## Document segment
[clug] Looking to buy a GPS

Sakari Mattila smattila at tpg.com.au
Mon Aug 27 13:06:00 GMT 2007


There is a match-box size Nokia GPS receiver with Bluetooth
connectivity to either a hand-held Nokia 770 (Linux) or S60-3 
(Symbian) phone. All this works without GSM or Internet connectivity. 
The receiver has got AAA battery and runs days, but  Nokia 770
has a small battery and only runs about four hours.  The
GPS received is only a receiver, no maps there. I suppose
it sends NMEA messages over Bluetooth to what ever gadget
wants to communicate with it.  My son has got these and it
worked well in Finland and France, most likely in Australia, too.
Sorry not remembering the GPS things type number, but it
is very accurate when kept top side up and works even in a 
pocket with less accuracy.

## Given data
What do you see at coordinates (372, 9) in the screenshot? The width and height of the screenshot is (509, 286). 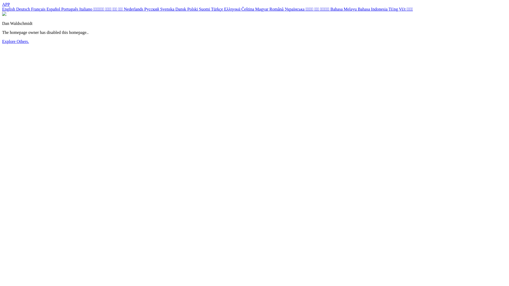 I see `'Bahasa Indonesia'` at bounding box center [372, 9].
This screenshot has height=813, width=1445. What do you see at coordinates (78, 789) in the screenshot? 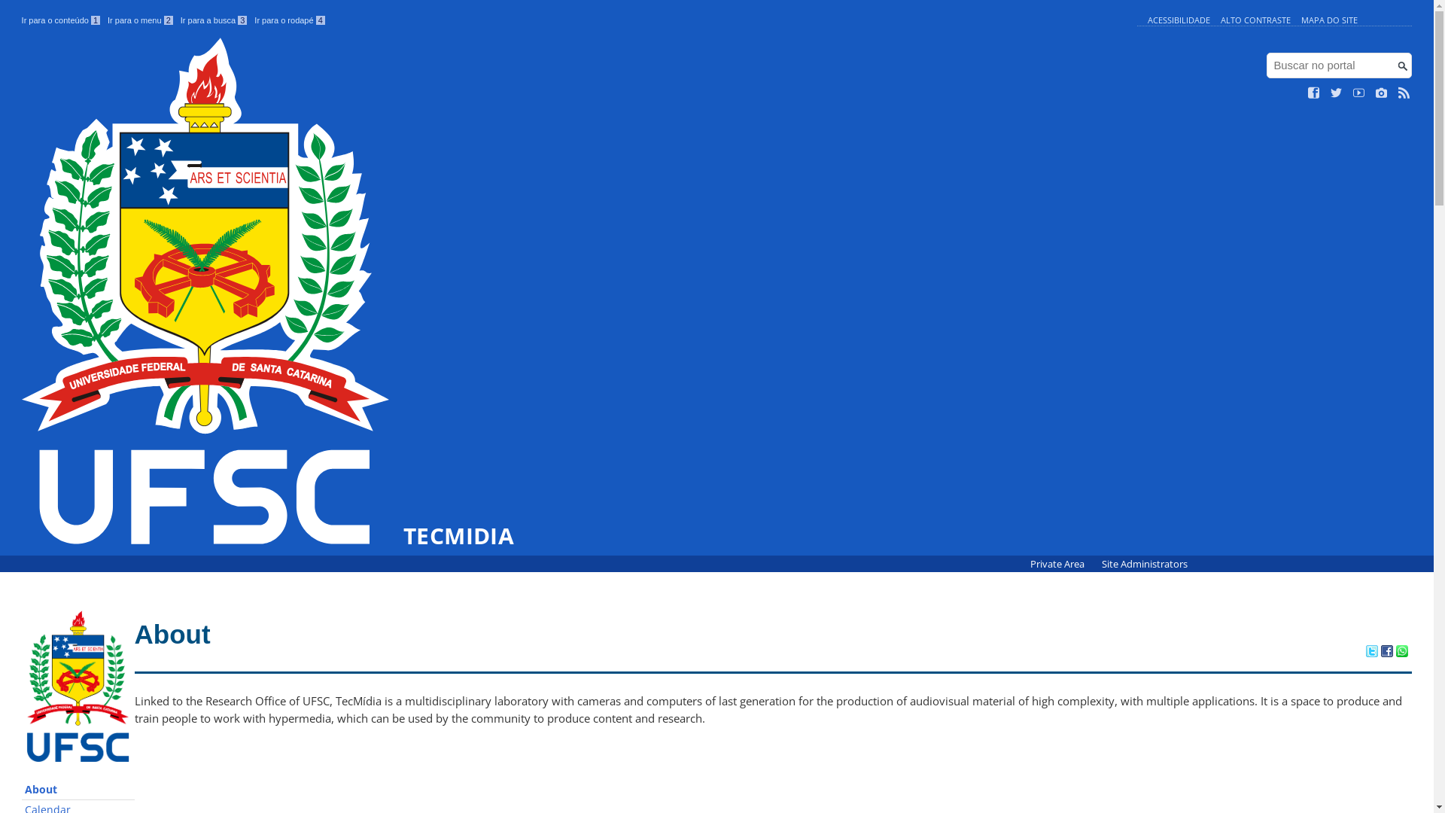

## Task 1
In the post about buying a GPS, how long does the Nokia 770 run on its battery?
## Task 2
Pick up the post about buying a GPS and continue it from where it ends.

## Written reply 1
About four hours.

## Written reply 2
Sakari

> Message: 6
> Date: Mon, 27 Aug 2007 17:51:12 +1000
> From: Alex Satrapa <grail at goldweb.com.au>
> Subject: Re: [clug] Looking to buy a GPS
> To: CLUG List <linux at lists.samba.org>
> Message-ID: <1C6B83C1-9846-4677-B804-1025225DF064 at goldweb.com.au>
> Content-Type: text/plain; charset=US-ASCII; delsp=yes; format=flowed
> 
> On 27/08/2007, at 16:30 , michael.ross at atice.org wrote:
> 
> > Are you in the market for a new mobile? The Nokia N95 and 6110 both  
> > come
> > with an inbuild GPS unit + mapping software.
> 
> Pardon me if I'm muddying the waters - but is this actually a stand- 
> alone GPS, or is it one which relies on the GPS calculations being  
> done by servers on the mobile phone network?
> 
> I know that many "GPS phones" have the receiver in the handset, but  
> offload the rest of the functionality to services on the network  
> (doing the position calculation and preparing the map images). It  
> would be a shame to buy a nifty new GPS phone, get lost in the bush,  
> and pull out your phone to find out where you are, only to discover  
> that the GPS only works when you have 3+ bars coverage...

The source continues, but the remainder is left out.